Mereka tak perlu tahu seberapa dalam luka yang kau rasa
***Suasana perpustakaan begitu hening. Cewek itu duduk dengan anteng dan fokus membaca novel di tangannya. Terlihat aneh sebenarnya salah satu dayang dari seorang Larasati terlihat berada di perpustakaan. Namun, itulah Savara.
Mereka tak tahu bahwa sebenarnya Savara tidak suka keramaian. Ia selalu merasa pusing dan ingin marah-marah jika mendengar suara bising di sekitarnya. Makanya, mengetahui guru Bahasa Inggrianya tidak bisa masuk dan hanya memberikan tugas, Savara memilih pergi ke perpustakaan. Sedangkan kedua temannya? Mereka memilih berdiam diri di kelas sambil bergosip ria.
Sejak dulu, membaca memang hobi Savara. Ia bahkan kerap kali meminjam novel daripada buku pelajaran. Namun, setelah peristiwa itu terjadi, ia mulai mengurangi aktivitasnya.
"Waw, amazing!"
Suara seseorang membuat atensinya teralih. Savara menoleh kemudian mendengkus kecil, kembali melanjutkan kegiatannya. Sedangkan seseorang yang tadi berbicara kini mendekat dan menyandarkan pinggang ke meja, menghadap ke arahnya.
"Gue kira salah liat," ucapanya lagi. Melihat Savara di perpustakaan seperti sebuah kemustahilan baginya.
"Lo salah minum obat? Kemapa bisa nyasar ke sini?" pertanyaan cowok itu terdengar seperti sebuah ledekkan. Savara yang awalnya berniat abai jadi terpancing.
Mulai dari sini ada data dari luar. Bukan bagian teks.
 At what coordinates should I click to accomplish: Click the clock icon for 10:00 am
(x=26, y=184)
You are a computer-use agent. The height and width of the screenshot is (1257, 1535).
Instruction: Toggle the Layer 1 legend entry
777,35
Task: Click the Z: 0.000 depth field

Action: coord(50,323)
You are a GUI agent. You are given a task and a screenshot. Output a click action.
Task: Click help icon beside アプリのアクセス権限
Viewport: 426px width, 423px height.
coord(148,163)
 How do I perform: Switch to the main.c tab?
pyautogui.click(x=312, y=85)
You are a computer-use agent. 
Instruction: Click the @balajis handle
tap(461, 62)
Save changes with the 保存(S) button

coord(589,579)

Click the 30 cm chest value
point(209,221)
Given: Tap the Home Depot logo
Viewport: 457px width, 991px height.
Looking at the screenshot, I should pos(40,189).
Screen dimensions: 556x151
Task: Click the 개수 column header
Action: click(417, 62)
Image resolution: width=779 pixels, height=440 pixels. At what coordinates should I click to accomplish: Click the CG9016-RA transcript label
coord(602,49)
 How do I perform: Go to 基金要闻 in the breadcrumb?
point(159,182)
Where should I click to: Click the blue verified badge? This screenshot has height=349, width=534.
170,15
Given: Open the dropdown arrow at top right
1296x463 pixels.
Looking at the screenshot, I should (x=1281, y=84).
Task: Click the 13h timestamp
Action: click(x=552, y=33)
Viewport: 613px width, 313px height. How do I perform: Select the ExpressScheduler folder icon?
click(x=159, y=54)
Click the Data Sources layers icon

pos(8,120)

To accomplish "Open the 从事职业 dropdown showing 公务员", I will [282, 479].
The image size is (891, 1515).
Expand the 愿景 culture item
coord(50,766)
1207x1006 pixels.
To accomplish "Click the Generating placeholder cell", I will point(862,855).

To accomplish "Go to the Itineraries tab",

"Bisa diem gak?" jengkelnya. Fokusnya kini terganggu.
"Enggak."
Jawaban singkat tersebut membuat Savara memutar bola matanya. Mengabaikan cowok itu, ia berdiri menuju rak buku untuk menyimpan novelnya. Sebelum berlalu Savara melemparkan tatapan penuh kebencian. "Berhenti ganggu gue, Adrian Akbar!"
Savara keluar dari perpustakaan dengan perasaan dongkol. Seharusnya ia bisa memprediksi kalau dirinya akan bertemu dengan sahabat Ardana yang satu itu. Hh, perpustakaan sepertinya bukan tempat yang nyaman lagi untuknya.
Selain untuk mencari ketenangan, Savara menjadikan perpustakaan sebagai tempat untuk menghindari teman-temannya. Ia tak suka bergosip dan membicarakan banyak hal hingga terkadang tak ada lagi rahasia yang ditutupi.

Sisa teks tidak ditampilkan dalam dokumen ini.